-- Dataset entries follows --

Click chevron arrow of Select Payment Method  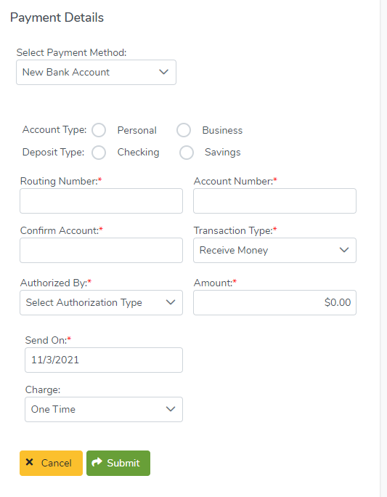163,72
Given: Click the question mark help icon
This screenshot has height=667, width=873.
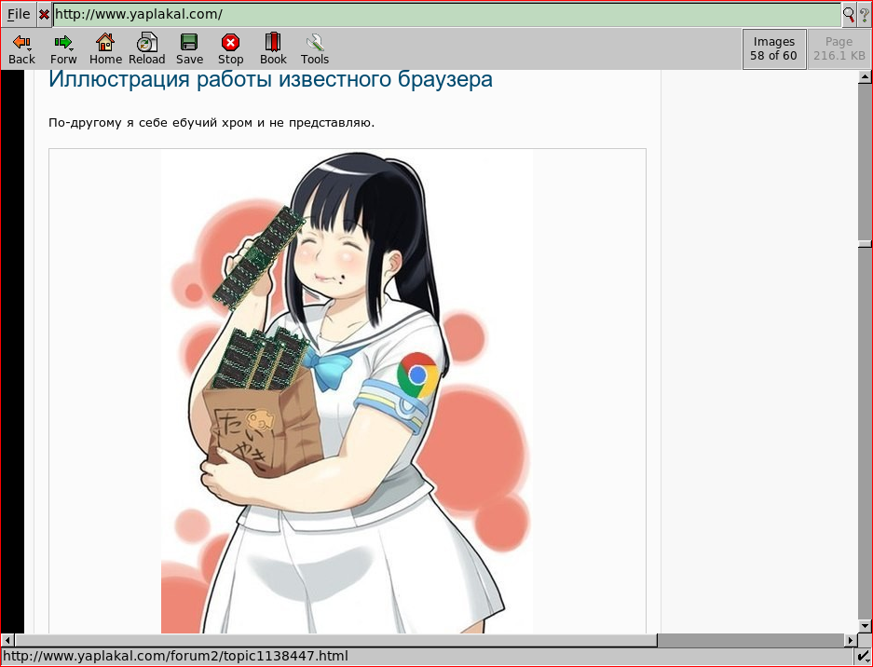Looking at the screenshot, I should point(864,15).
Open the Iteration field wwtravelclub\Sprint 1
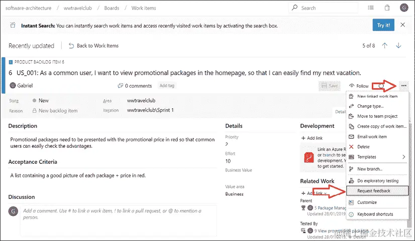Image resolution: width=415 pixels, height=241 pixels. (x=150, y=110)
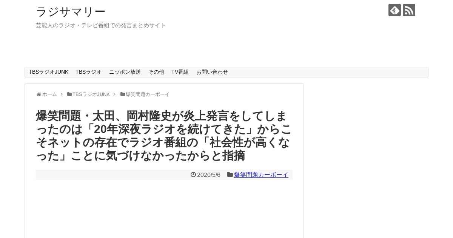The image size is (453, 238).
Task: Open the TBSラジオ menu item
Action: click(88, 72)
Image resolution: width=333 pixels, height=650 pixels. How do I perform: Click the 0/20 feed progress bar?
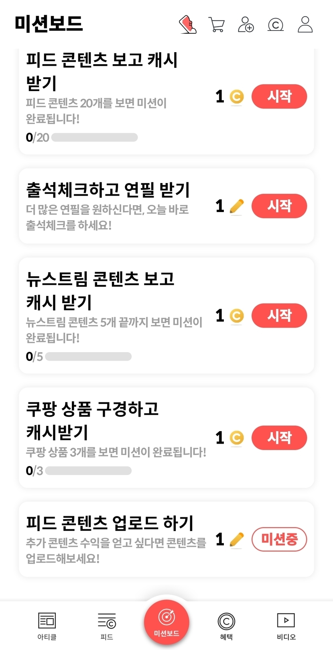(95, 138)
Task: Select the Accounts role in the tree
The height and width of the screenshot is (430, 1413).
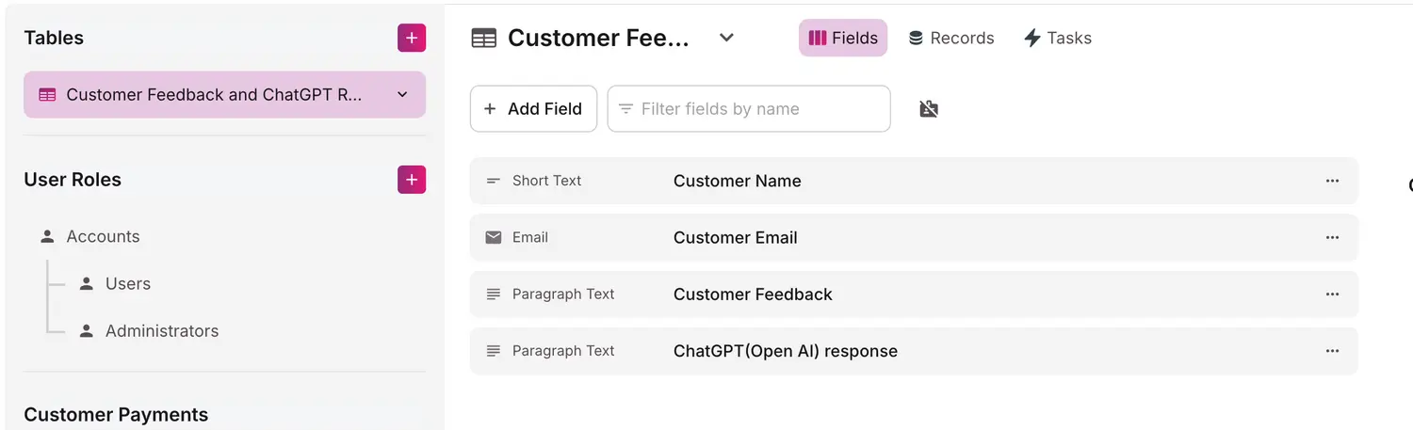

-- Dataset entries concluded --

Assignment.
Starting at the line containing "Given: Click the question mark help icon", output every remaining line of the records above exactly, the last one included. Nothing else belongs in the output, and no pictures either.

Result of the task.
Given: Click the question mark help icon
This screenshot has height=667, width=873.
Looking at the screenshot, I should point(864,15).
Open the Iteration field wwtravelclub\Sprint 1
Image resolution: width=415 pixels, height=241 pixels. (x=150, y=110)
The image size is (453, 238).
Task: Open the TBSラジオ menu item
Action: click(88, 72)
Image resolution: width=333 pixels, height=650 pixels. How do I perform: Click the 0/20 feed progress bar?
(95, 138)
Task: Select the Accounts role in the tree
The height and width of the screenshot is (430, 1413).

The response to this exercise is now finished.